:: PROBLEM DETAILS ::
Pull every line with "section" from the data.

(Saved entries)
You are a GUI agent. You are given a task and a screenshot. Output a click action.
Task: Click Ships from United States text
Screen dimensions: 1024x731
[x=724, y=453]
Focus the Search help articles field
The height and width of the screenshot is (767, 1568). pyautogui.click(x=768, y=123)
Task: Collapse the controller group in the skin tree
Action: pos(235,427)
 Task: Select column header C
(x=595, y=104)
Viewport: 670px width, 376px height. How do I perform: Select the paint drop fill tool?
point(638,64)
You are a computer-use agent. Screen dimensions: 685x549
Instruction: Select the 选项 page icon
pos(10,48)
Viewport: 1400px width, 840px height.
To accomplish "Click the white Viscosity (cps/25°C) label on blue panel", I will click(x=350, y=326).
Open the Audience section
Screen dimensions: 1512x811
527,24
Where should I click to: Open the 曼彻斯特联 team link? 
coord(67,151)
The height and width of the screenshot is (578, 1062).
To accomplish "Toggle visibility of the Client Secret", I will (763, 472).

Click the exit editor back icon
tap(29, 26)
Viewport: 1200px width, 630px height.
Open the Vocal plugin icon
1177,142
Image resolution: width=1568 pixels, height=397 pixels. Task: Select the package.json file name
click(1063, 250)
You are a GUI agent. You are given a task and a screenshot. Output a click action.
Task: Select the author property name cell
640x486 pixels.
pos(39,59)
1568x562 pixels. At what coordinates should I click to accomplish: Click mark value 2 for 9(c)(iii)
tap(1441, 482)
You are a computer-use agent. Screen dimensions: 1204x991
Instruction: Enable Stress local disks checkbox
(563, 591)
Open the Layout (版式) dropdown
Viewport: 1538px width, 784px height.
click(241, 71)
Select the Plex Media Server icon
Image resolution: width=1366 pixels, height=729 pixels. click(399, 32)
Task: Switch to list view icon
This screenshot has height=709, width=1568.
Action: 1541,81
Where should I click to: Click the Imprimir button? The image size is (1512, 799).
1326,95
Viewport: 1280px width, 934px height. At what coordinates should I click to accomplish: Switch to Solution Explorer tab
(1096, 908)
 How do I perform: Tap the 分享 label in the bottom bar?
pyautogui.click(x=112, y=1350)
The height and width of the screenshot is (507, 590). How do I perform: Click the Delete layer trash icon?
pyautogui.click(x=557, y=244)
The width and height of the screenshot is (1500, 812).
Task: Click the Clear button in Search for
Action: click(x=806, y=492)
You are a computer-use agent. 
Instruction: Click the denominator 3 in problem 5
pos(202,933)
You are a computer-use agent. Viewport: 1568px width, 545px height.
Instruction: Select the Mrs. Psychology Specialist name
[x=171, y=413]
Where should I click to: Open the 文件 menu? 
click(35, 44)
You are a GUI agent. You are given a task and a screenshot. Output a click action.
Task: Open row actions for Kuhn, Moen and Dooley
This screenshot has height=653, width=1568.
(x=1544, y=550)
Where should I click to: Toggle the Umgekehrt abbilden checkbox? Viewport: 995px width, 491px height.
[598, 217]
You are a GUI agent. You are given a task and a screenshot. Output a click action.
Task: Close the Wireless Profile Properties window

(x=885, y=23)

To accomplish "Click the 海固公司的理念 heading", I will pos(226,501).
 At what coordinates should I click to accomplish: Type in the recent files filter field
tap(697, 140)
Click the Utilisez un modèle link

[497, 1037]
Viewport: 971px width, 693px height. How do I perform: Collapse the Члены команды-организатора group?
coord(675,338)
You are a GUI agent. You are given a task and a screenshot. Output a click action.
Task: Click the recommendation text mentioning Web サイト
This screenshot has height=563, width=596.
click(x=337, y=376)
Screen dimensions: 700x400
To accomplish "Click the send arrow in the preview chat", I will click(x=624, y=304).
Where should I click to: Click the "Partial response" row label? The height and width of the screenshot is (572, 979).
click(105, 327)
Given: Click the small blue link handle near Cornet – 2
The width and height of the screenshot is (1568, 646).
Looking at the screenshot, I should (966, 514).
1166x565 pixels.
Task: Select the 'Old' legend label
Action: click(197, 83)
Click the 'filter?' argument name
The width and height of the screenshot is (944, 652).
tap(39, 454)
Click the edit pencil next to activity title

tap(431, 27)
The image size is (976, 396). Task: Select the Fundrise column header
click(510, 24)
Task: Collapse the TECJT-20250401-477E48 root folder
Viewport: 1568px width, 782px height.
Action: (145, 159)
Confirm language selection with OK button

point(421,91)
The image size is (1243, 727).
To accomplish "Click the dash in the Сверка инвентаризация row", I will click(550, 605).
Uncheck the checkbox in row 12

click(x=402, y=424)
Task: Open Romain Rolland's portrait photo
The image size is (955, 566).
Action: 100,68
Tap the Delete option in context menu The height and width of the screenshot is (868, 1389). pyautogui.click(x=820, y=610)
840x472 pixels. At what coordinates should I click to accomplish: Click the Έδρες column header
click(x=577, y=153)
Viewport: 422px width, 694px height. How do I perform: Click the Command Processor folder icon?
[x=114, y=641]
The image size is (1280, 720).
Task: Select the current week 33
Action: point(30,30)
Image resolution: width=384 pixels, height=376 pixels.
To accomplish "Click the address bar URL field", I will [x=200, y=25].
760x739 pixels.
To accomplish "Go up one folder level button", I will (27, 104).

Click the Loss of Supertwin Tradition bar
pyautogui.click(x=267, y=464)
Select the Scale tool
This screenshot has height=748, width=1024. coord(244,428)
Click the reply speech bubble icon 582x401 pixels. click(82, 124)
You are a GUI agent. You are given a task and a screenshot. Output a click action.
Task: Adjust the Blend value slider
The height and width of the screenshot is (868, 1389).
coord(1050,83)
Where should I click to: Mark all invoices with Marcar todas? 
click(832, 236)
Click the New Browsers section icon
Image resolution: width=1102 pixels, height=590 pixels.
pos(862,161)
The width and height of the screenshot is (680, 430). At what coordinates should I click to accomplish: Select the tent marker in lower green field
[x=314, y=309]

:: SOLUTION TO THE EXERCISE ::
Open the Audience section
Click the New Browsers section icon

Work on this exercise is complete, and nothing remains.